Write out the data word for word and omit every picture.

::::::

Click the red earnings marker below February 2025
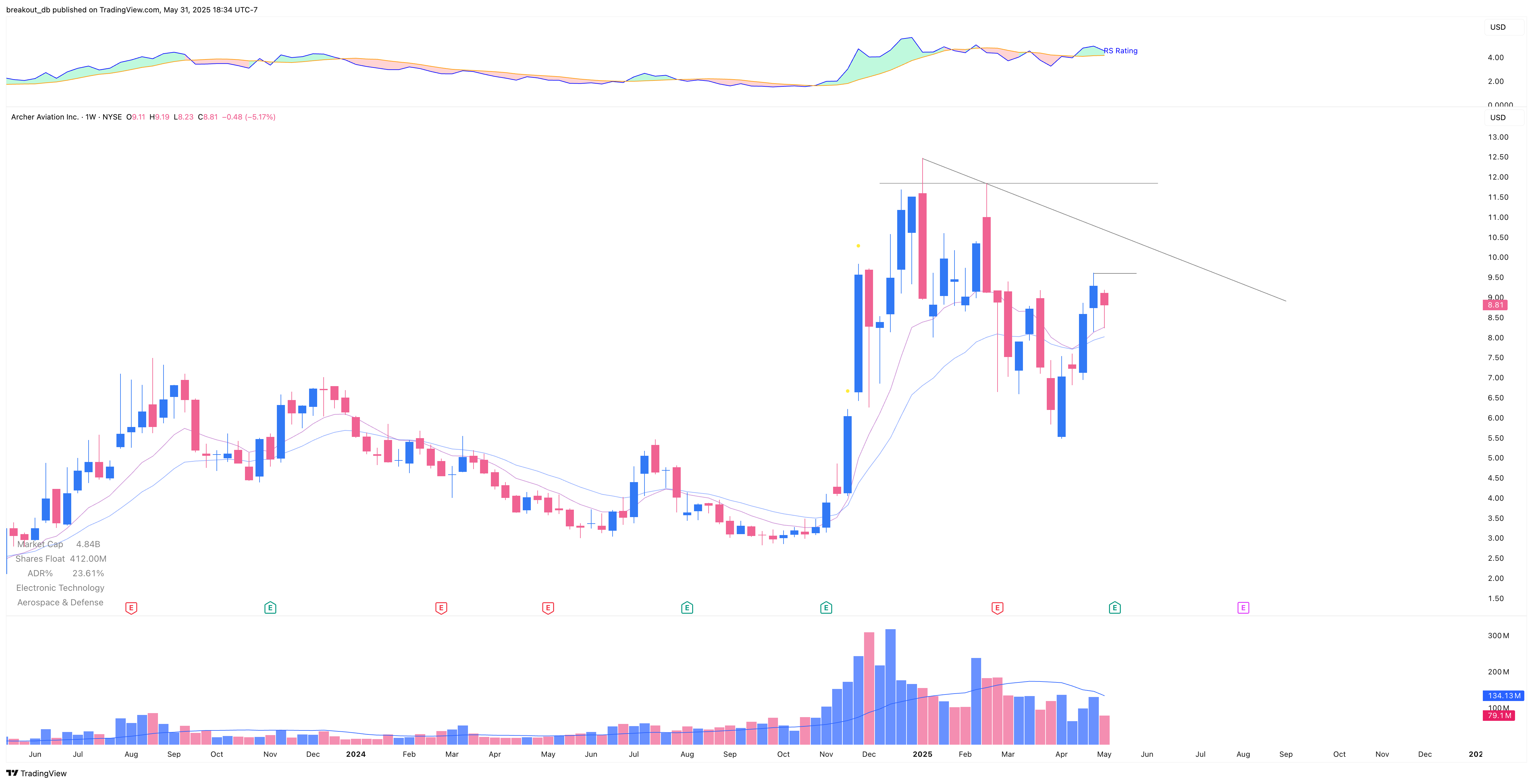 point(998,608)
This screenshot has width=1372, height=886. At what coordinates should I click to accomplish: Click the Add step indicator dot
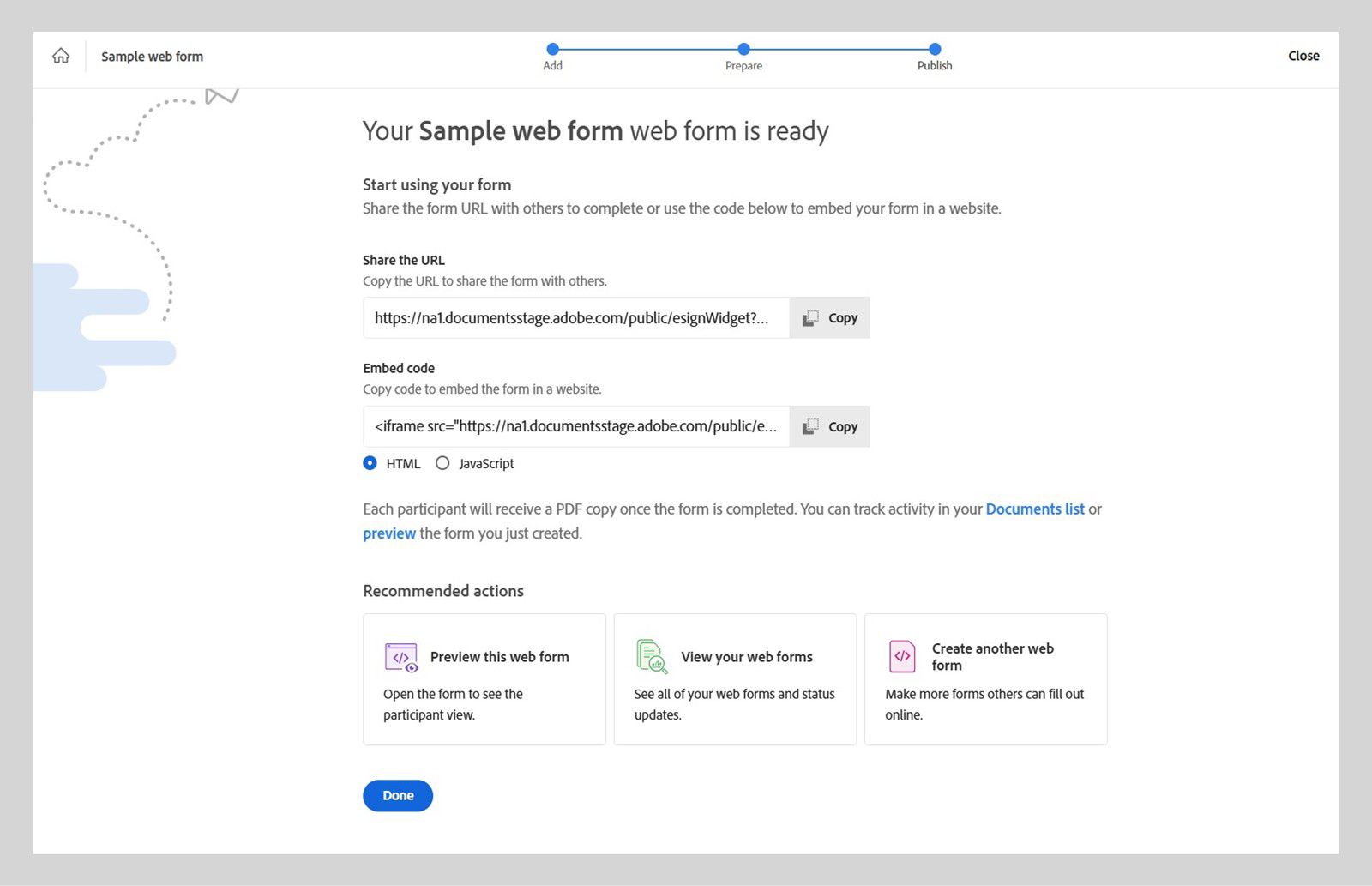(552, 49)
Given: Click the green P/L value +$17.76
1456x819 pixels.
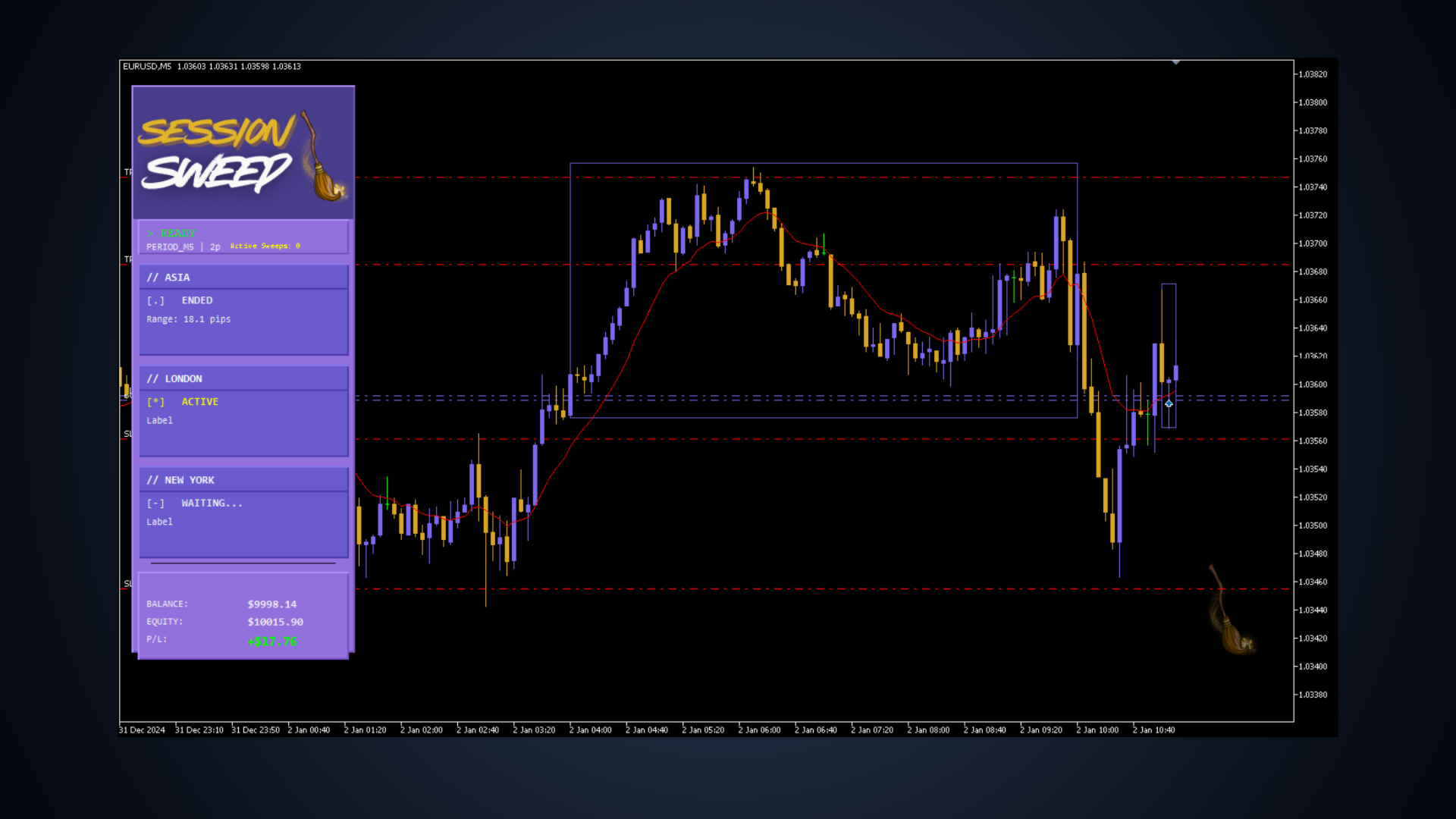Looking at the screenshot, I should point(271,642).
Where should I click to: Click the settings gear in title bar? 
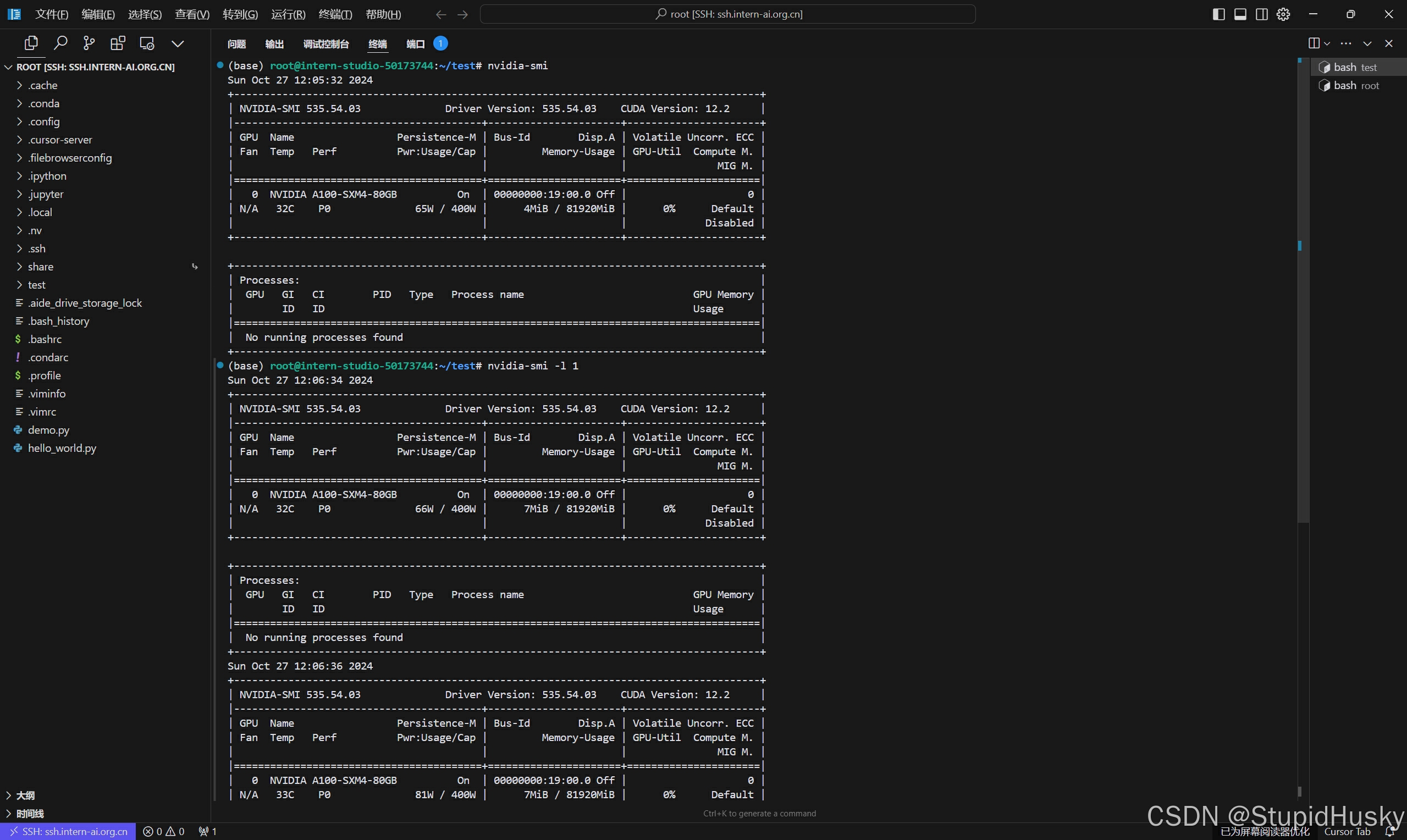point(1283,14)
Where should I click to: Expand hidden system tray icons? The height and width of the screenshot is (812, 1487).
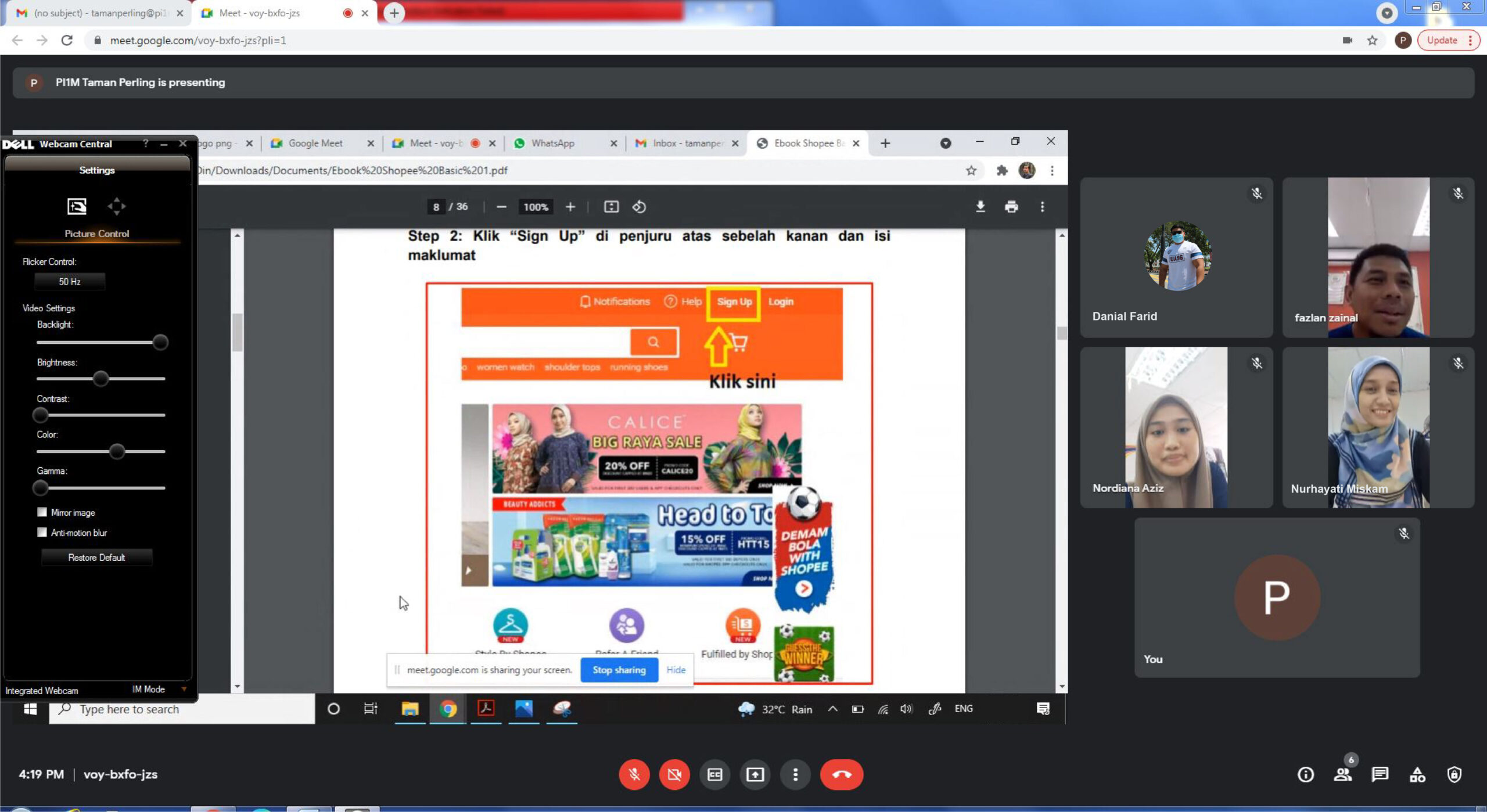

::::::

**Your response:**
Click the red earnings marker below February 2025
 point(998,608)
This screenshot has width=1372, height=886. At what coordinates should I click to accomplish: Click the Add step indicator dot
(552, 49)
Given: Click the green P/L value +$17.76
1456x819 pixels.
Looking at the screenshot, I should point(271,642).
Where should I click to: Click the settings gear in title bar? 
point(1283,14)
Where should I click to: Expand hidden system tray icons? The height and width of the screenshot is (812, 1487).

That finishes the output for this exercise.